Giorgio il maestro che questo eros casto e dirompente lo porta anche sulla scena del­le sue lezioni di recitazione: «Alcune mie al­lieve esagerano ma comunque mi conside­rano un vero maestro perché mi ritengono tale. Un maestro è anche quello di un gior­no. Mentre chi t’insegna le cose tutte le mattine è un semplice insegnante».

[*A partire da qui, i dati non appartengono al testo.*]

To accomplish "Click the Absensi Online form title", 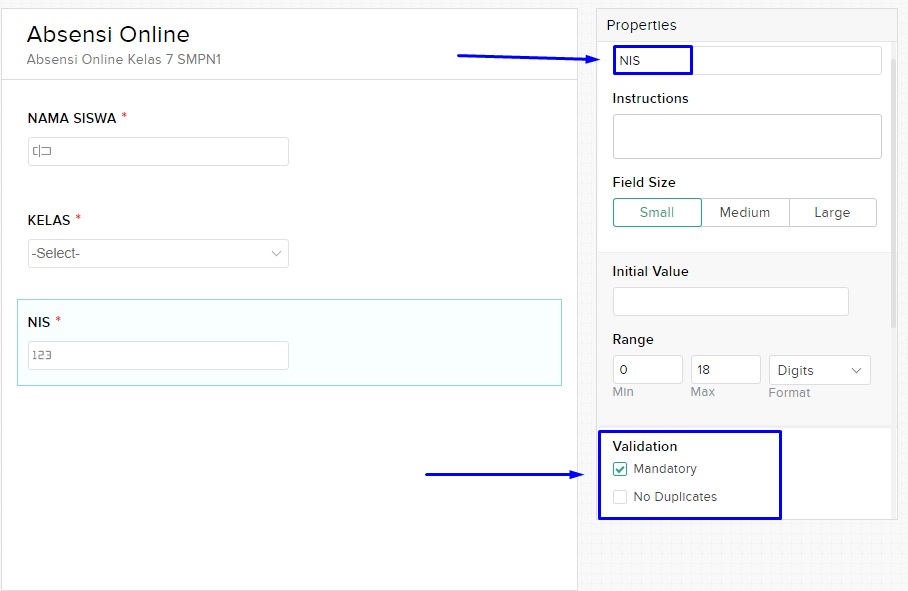I will pyautogui.click(x=108, y=34).
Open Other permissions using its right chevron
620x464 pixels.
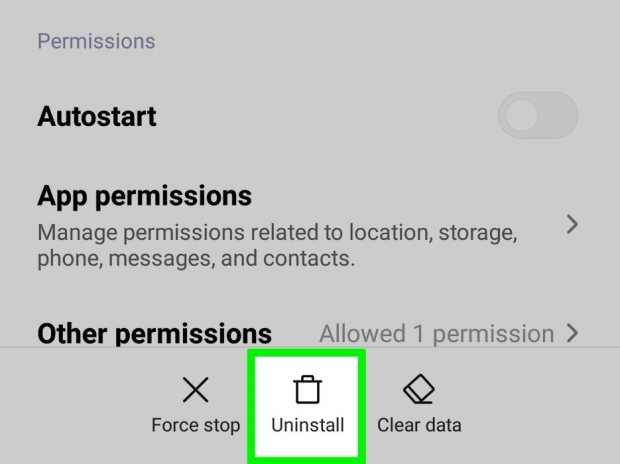pyautogui.click(x=572, y=333)
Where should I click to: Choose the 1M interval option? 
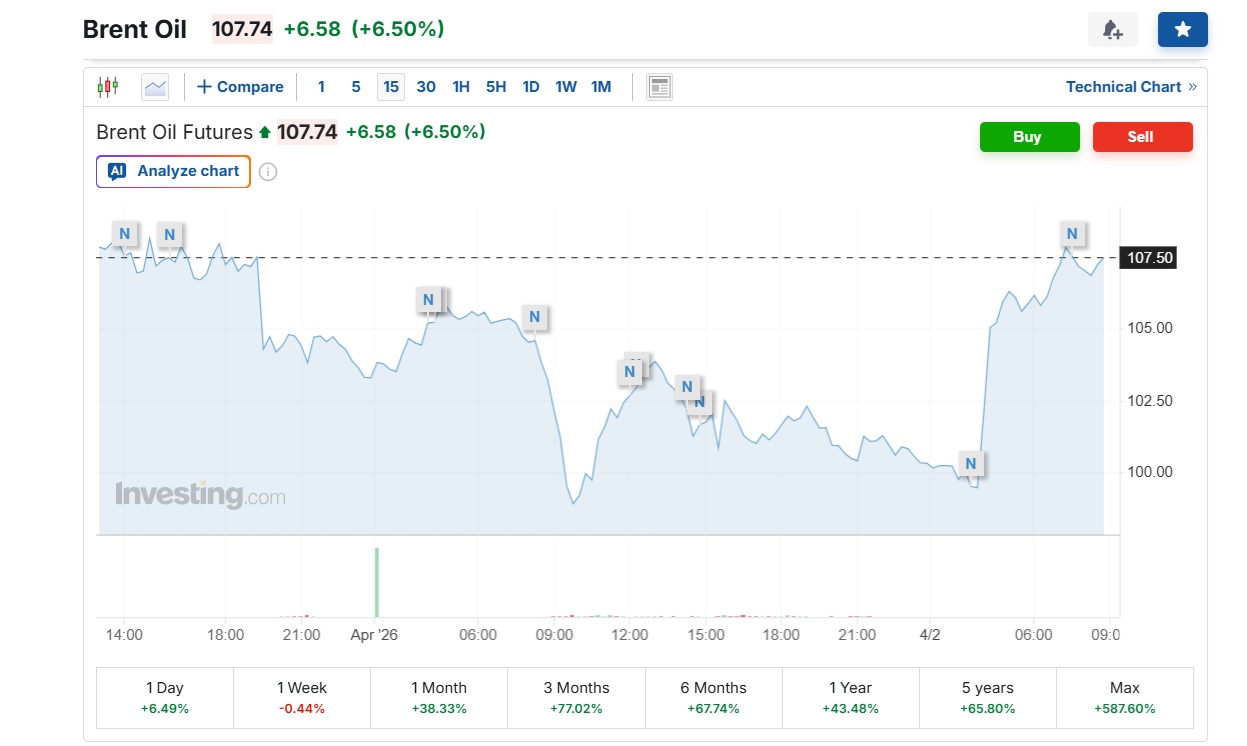tap(601, 87)
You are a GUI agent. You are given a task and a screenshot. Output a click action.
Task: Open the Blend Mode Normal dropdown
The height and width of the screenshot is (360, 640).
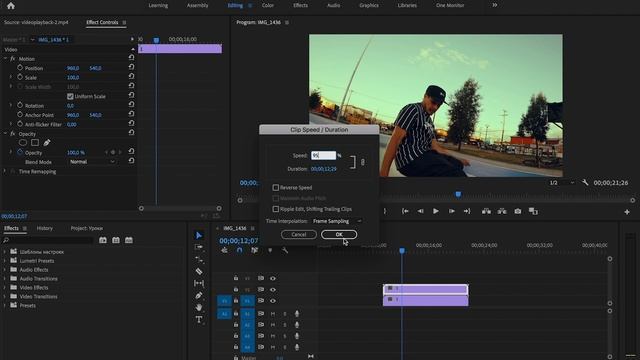click(x=92, y=162)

Giorgio che dorme poco e che mangia po­chissimo: «Ho un’idea: che ci uccidiamo mangiando. Seguo le regole che m’ha inse­gnato un amico dietologo: il crudo prima del cotto, frutta a metà mattina e a metà po­meriggio. No aglio, anche se fa bene, ma non è poetico. Ricordo una splendida ragaz­za in una piscina di Bangkok: ti massaggia con tocchi leggeri e ti sembra di navigare fuori dal tempo e dallo spazio, poi ti appog­gia delicatamente il mento sulla spalla e senti quell’alitare agliesco; fine del viaggio. Meglio la cipolla, se non altro è una metafo­ra della vita, come diceva Ibsen: sfogli, sfo­gli e non trovi mai un centro».

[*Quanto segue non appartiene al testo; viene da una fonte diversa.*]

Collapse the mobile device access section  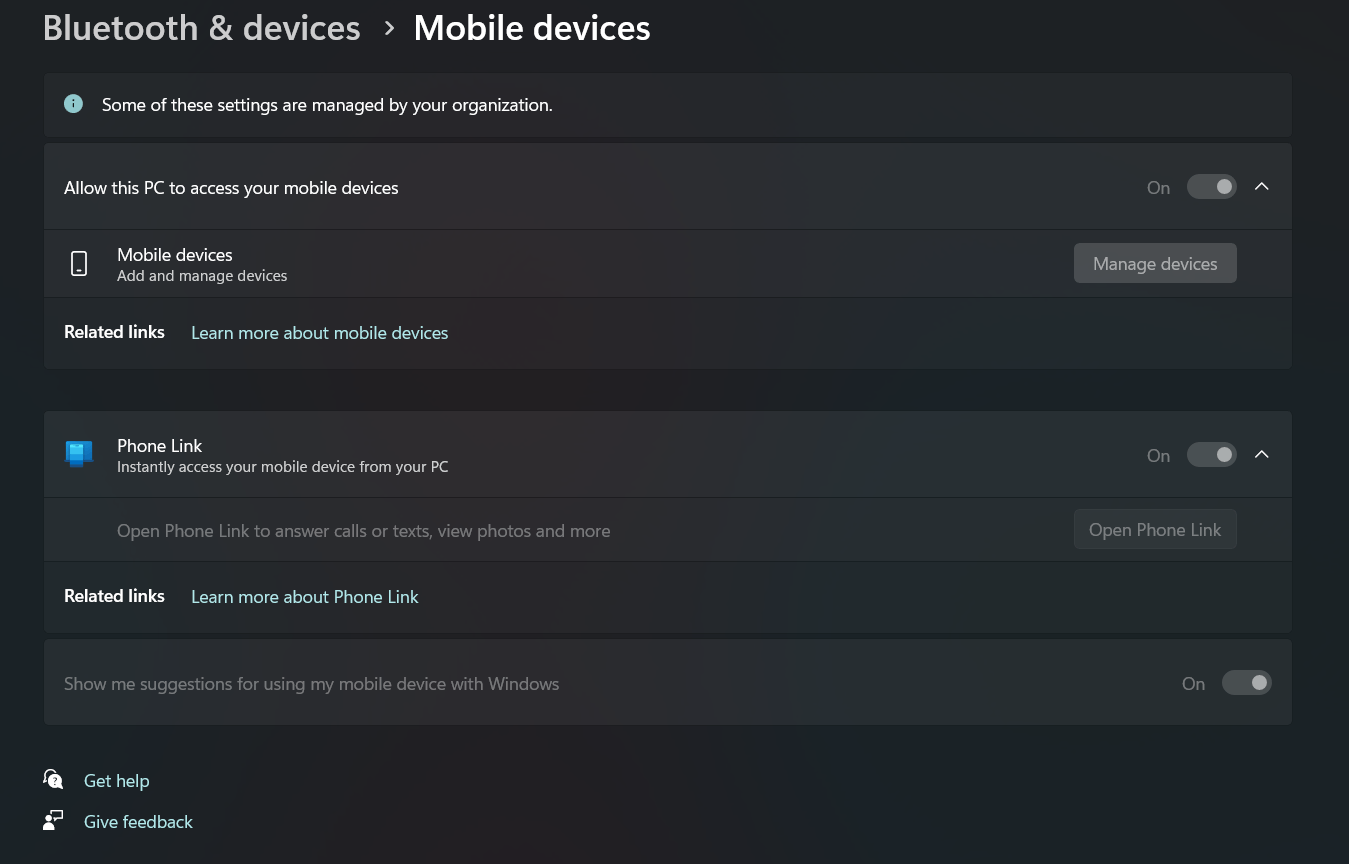pyautogui.click(x=1261, y=186)
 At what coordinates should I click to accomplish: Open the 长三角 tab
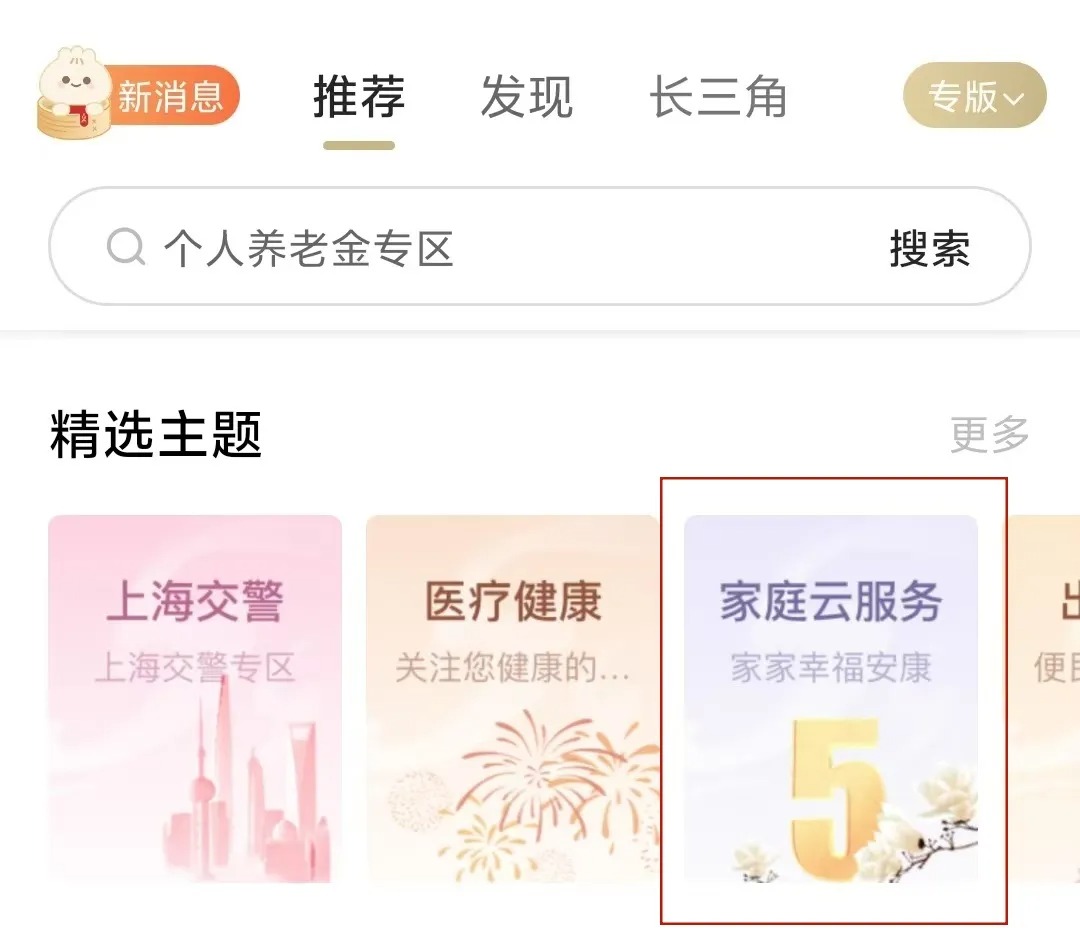tap(718, 96)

Giorgio che poco cibo, basta whisky e niente droghe: «Ma neanche ai tempi di Ti­mothy Leary. Ho preso due sbornie in tutta la mia lunga vita. La seconda è stata così umiliante che mai ce ne sarebbe stata un’al­tra. Non ho bisogno di niente, sono adrena­linico di mio, i miei amici medici di Peru­gia mi dicono che produco spontaneamen­te cortisone e che la cocaina ce l’ho già nel cervello. E aggiungono che bisognerebbe studiarmi il fisico per capire com’è che è ri­masto indietro rispetto all’età anagrafica». E Giorgio che anche il cervello bisognereb­be studiargli per capire come la zona che si occupa della memoria sia anch’essa contro­natura: «Posso recitare per 12 ore di segui­to senza saltare una battuta, posso recitare bendato. Ricordo Laurence Olivier, mi rac­contava che quando doveva imparare un te­sto andava alle Azzorre o alle Baleari, si met­teva in acqua con una ciambella e ci voleva­no quaranta giorni a imparare il testo. A me basta una settimana. All’inizio della tv ho partecipato a una trasmissione che si chiamava Appuntamento con la novella . Io le recitavo a memoria. Paolo Stoppa andò da Luchino Visconti e gli disse: non è possi­bile, quello è pazzo. Tuttora sono così; non so quanto durerà. Ma io sono dall’altra par­te dell’età. Sto andando verso un luogo che si vedrà alla fine com’è. Non sono tanto car­darelliano: morire sì ma non essere aggredi­ti dalla morte. Piuttosto, anche se sono con­sapevole che ogni giorno si avvicina il gior­no, so che non ho ancora deciso; e devo de­cidere io. Ora no, mia moglie Pia ha ancora bisogno di me, vivo per lei».